Yes, I think it unlikely that any human subject, in the form of a mode, lasts more than a few milliseconds. However, there is something very odd about acoustic modes here which relates to their being Bose modes with a wide range of possible energy contents (i.e. with a wide range of possible quantum number for the notional ‘number of particles’). This is where it is very hard to read the metaphysical implications and it might be that we can legitimately treat a neuron as an enduring subject over many years.

 

If you experience typing on a computer my suggestion is that a neuron gets an input of potentials that have a pattern that usefully indicates typing on a computer. The neuron could be in a vat, as long as someone plugs in synaptic boutons that will fire the right pattern of signals. Whether in that situation the pattern would be 'useful' is doubtful but that seems obvious, and an unrelated question. This is why I think functionalism is a dead end. It gets tied up in issues of broad and narrow content and Putnam’s confusions about externalism which arise purely from philosphers not taking care with their words. Before discussing things like RoboMary one has to be very clear what one is meaning by reference and meaning etc etc and to be aware of the ascertainment problems that cloud all statements about what experiences are like.

 

The weasel words in David Chalmers functionalist account are ‘of sufficiently fine grain’. If function is dynamic relation then to get the right experience you would need the right relations – and presumably down to the finest grain there is to get it absolutely right.
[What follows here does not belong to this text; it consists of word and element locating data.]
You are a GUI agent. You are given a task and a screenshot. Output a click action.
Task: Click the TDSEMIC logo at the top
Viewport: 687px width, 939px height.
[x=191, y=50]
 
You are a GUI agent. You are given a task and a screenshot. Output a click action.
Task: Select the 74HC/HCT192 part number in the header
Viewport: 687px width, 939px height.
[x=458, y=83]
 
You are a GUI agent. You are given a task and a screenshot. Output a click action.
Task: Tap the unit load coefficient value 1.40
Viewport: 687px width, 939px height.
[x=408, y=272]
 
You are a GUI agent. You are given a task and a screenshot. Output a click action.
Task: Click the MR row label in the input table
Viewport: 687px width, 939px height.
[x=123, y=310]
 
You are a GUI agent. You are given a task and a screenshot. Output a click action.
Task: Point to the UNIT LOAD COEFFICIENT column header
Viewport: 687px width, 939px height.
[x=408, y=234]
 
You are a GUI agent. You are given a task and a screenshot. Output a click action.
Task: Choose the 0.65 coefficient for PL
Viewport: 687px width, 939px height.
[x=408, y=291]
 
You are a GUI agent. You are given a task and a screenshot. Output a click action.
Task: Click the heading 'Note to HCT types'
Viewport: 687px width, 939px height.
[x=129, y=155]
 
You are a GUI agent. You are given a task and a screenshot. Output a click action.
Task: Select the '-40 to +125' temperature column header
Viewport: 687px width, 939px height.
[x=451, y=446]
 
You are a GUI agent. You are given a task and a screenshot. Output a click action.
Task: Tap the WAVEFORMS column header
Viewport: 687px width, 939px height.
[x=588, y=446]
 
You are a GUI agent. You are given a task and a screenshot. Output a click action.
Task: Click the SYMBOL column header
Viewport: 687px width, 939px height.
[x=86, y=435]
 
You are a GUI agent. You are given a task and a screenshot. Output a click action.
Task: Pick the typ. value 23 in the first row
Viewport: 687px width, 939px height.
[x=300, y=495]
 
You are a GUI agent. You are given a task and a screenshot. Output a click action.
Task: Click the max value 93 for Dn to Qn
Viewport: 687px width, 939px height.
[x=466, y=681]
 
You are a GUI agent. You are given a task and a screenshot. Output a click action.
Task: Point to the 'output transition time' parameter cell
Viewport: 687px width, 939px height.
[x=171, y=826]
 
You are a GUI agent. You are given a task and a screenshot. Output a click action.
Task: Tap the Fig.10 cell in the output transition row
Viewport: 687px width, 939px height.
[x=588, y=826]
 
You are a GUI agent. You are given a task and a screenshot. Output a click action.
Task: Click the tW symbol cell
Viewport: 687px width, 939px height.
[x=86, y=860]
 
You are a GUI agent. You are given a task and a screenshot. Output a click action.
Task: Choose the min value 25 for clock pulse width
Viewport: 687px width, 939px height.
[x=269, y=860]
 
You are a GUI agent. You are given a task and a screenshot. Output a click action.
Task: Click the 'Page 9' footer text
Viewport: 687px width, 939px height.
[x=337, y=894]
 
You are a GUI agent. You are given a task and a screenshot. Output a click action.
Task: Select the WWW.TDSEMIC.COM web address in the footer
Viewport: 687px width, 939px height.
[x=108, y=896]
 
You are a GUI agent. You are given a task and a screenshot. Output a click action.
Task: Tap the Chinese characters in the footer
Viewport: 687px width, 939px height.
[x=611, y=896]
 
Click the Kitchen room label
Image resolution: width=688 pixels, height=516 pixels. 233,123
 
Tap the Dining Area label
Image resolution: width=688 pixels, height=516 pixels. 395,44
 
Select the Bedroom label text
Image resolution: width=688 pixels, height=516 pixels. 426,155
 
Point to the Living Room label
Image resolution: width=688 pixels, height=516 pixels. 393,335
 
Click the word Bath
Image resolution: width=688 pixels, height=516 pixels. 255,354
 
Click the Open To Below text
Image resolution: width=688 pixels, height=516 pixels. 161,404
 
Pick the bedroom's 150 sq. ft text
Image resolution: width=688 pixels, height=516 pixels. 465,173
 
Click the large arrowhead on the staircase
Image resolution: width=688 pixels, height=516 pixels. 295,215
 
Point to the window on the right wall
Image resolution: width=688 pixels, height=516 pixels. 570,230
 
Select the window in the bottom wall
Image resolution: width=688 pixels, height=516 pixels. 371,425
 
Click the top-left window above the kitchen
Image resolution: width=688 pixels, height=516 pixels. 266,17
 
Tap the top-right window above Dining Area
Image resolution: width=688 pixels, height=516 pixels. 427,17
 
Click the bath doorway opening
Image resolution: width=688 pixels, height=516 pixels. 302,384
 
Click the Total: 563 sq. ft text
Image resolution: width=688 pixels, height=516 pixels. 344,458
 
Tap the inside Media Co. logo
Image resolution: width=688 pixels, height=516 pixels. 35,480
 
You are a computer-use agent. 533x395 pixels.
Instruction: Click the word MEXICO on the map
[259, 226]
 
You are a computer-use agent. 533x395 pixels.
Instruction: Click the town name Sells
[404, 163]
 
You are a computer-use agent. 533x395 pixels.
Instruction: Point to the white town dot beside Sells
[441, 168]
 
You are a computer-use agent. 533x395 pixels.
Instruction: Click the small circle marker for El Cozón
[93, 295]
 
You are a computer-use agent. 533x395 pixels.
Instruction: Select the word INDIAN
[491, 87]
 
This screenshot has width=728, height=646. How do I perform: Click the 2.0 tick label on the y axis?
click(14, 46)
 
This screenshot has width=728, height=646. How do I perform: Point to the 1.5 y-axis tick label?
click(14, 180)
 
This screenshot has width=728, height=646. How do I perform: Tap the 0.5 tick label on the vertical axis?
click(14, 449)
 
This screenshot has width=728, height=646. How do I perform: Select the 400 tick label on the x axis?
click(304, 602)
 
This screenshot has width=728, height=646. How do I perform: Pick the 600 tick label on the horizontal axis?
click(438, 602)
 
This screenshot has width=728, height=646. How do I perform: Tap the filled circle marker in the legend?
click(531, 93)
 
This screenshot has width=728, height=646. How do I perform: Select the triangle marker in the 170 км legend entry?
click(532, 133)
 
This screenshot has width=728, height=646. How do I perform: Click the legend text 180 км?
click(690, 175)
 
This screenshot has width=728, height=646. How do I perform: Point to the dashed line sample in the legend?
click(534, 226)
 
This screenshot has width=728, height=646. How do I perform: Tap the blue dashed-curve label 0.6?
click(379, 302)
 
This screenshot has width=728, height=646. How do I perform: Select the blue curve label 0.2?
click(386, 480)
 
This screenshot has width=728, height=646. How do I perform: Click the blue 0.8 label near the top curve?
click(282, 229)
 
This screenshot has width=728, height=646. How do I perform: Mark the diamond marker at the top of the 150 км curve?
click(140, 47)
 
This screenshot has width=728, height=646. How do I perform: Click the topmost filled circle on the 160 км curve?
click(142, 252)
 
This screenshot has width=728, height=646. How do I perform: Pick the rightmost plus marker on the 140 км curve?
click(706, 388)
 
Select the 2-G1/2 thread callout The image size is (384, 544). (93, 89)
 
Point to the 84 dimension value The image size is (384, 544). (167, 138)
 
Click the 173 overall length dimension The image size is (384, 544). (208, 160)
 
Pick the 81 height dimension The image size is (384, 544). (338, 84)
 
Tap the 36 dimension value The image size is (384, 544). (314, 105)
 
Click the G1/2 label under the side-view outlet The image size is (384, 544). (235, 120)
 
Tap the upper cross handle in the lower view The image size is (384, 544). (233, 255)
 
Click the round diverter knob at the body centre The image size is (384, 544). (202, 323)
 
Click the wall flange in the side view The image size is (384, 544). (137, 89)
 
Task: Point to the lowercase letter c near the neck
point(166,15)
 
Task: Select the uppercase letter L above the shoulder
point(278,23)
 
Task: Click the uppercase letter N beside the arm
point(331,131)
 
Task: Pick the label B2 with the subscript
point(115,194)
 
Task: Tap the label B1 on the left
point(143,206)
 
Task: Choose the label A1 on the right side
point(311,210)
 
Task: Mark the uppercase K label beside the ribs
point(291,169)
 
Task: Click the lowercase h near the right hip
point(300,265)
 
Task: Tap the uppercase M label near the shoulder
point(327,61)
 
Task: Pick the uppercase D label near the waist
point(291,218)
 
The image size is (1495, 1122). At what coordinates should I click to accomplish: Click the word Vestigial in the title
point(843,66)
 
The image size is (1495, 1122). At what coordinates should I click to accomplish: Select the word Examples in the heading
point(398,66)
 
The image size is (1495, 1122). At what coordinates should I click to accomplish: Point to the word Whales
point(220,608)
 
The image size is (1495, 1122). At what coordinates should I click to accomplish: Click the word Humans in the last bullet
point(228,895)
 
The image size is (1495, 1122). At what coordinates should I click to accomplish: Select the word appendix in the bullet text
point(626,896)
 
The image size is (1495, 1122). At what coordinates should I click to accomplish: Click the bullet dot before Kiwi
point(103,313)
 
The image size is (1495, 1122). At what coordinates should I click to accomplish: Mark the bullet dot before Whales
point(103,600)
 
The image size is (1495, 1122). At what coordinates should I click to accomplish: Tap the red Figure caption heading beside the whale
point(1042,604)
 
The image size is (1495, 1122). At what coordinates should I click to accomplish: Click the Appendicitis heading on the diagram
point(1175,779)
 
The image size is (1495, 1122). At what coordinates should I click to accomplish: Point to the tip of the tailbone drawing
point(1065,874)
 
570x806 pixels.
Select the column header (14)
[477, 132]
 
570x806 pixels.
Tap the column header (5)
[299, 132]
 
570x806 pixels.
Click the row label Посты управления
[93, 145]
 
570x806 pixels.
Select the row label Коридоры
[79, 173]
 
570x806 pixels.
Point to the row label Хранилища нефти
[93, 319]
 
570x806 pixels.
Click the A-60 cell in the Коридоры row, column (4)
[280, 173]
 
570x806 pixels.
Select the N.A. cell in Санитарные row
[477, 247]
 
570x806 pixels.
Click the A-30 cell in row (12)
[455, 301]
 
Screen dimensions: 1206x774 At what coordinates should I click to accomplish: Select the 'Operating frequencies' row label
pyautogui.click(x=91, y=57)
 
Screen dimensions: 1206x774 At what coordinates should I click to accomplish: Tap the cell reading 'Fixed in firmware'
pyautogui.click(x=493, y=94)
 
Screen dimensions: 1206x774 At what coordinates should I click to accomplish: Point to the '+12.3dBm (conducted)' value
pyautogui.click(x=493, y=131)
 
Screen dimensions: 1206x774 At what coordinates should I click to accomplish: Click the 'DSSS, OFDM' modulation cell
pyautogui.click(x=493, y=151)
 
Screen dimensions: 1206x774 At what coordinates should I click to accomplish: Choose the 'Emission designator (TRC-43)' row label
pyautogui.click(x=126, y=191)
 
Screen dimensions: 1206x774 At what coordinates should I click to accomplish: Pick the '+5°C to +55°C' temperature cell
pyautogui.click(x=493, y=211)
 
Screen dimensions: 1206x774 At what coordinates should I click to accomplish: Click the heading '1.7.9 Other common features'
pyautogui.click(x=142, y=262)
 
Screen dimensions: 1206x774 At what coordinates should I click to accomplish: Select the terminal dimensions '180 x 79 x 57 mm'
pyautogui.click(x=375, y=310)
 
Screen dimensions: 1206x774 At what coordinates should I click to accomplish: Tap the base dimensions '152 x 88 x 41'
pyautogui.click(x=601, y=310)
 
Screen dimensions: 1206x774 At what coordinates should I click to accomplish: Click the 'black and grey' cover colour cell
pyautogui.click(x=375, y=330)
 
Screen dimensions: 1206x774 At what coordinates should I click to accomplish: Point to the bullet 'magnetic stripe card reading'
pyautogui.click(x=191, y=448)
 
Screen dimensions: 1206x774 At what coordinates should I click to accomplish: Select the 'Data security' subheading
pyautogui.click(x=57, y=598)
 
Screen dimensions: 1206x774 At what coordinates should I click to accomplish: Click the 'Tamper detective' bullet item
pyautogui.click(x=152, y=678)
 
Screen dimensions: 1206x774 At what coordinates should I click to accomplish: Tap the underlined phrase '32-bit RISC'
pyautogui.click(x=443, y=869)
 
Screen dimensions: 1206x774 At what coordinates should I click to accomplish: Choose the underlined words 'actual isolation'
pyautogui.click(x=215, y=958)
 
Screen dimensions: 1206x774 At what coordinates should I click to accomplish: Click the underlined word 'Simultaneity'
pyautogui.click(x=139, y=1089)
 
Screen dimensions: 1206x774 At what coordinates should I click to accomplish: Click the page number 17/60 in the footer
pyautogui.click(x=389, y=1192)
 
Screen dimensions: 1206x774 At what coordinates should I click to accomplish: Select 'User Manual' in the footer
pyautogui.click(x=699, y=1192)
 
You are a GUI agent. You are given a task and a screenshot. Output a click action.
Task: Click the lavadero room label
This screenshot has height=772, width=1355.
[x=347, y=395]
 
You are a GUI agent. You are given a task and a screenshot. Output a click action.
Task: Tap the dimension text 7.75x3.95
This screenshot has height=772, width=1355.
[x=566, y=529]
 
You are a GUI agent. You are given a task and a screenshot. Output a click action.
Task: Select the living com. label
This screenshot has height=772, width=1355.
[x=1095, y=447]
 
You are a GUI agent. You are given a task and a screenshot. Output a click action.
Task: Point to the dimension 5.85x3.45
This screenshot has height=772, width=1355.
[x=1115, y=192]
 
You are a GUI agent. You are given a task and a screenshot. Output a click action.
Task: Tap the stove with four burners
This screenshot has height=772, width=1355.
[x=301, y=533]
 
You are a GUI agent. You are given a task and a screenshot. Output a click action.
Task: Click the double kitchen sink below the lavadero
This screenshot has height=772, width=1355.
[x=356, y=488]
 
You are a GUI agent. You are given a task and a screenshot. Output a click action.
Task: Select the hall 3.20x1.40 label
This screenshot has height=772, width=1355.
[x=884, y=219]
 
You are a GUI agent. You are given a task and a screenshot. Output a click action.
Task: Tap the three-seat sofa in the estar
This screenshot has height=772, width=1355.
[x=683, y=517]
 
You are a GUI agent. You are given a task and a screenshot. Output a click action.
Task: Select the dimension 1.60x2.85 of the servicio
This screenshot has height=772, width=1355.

That ends up with an identity theory that no longer needs to be called functionalism. I cannot see any conceivable reason why events in silicon chips should seem to some mode within anything like what they feel like to modes in neurons, even if one was allowed to make such a comparison. Apart from anything else inputs to the electron modes that support semiconductivity in a computer would only seem to have two relevant degrees of freedom, instead of 40,000 in a neuron.